Using These Materials


RESTRICTIONS:

Collection is open for research. Digital use copies for much of the collection are available in through this guide and on the H. Lee Waters Digital Collection page in the Duke Digital Repository.

Original film reels in the Waters collection are available by special request and for inspection purposes only. For further information, contact Rubenstein Library Research Services. Note that some reels may not be available due to advanced deterioration.

Preservation screening prints, where they exist for particular films, may be projected by special request by on-campus departments or groups.

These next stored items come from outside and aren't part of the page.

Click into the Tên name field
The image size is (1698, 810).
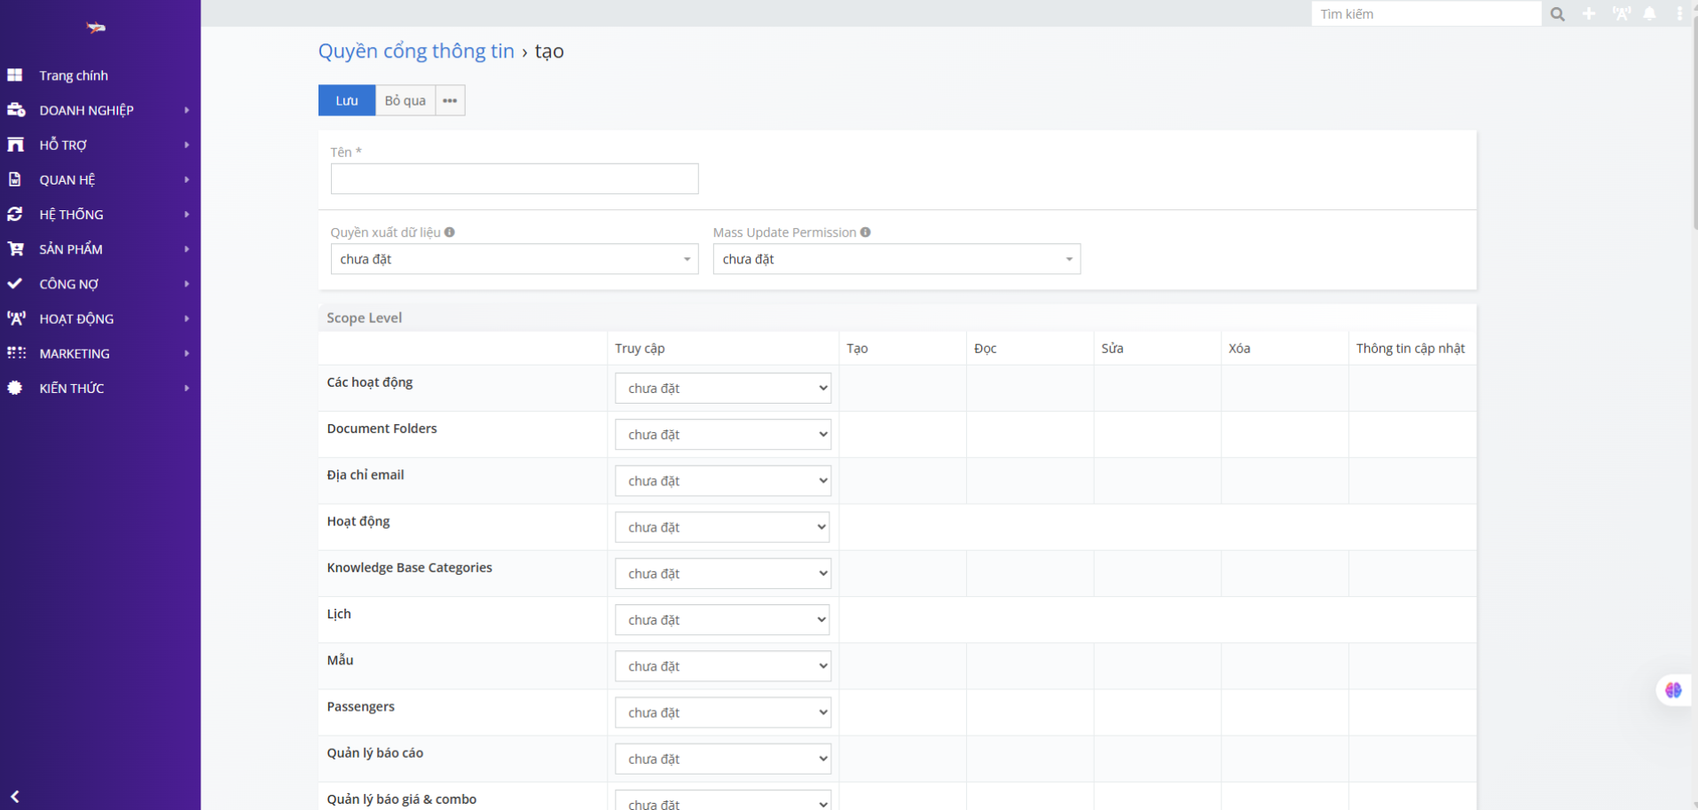pos(514,178)
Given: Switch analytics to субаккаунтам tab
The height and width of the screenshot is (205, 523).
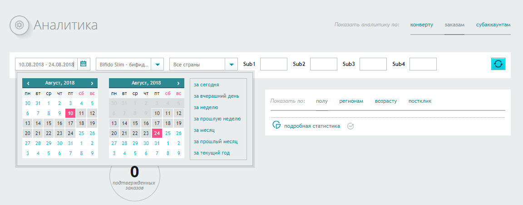Looking at the screenshot, I should (x=493, y=25).
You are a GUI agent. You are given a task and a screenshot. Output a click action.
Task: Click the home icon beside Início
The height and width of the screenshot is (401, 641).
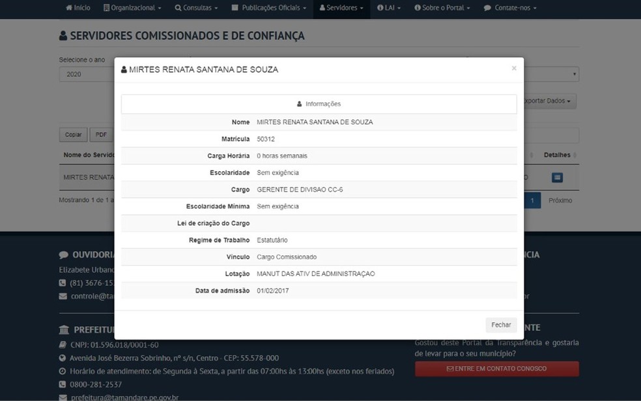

For further information, contact Rubenstein Library Research Services.

Notes on ordering 2K+ digital copies of films * The Waters collection at Duke was built across decades and consequently the moving image formats in the collection are diverse. * All formats for each town film are listed in this collection guide, and a particular film may be represented by original reversal or preservation film reels, video tape or DVD derivatives made from the original reels, standard definition or high definition digital files, or a combination of all of these. * Because many of the films in the Waters collection were preserved to film and digitized in the early 2000s with grants from the National Film Preservation Foundation, the majority of the digital copies in the collection are standard definition (720:480), following the technology of the time. Where a film resource can be safely scanned, higher definition digital scans of the films (up to UHD, 3840:2880) can be scanned in-house at the Rubenstein Library, on request and for a fee. * If a reversal original reel (the film Waters shot and developed) exists and is in good condition, that will be the film that will be scanned. * When requesting an 2K+ scan of a film, request the reversal original reel that is listed in the collection guide for that particular town/date. * If the reversal original is too deteriorated or was destroyed in creating the copy negative, then the copy negative will be used. Note that copy negatives are typically less resolute than originals, and it is possible that an standard definition streaming copy will look more detailed than a 2K+ scan of a copy negative. * All film scans are made at an aspect ratio of 4:3 and "over-scanned," meaning the frame includes the film's sprocket holes and a portion of the previous and subsequent frames. * Where there is no film source remaining for a particular town film, a video image can be upscaled, but resolution will be lost. * For further information, contact Rubenstein Library Research Services.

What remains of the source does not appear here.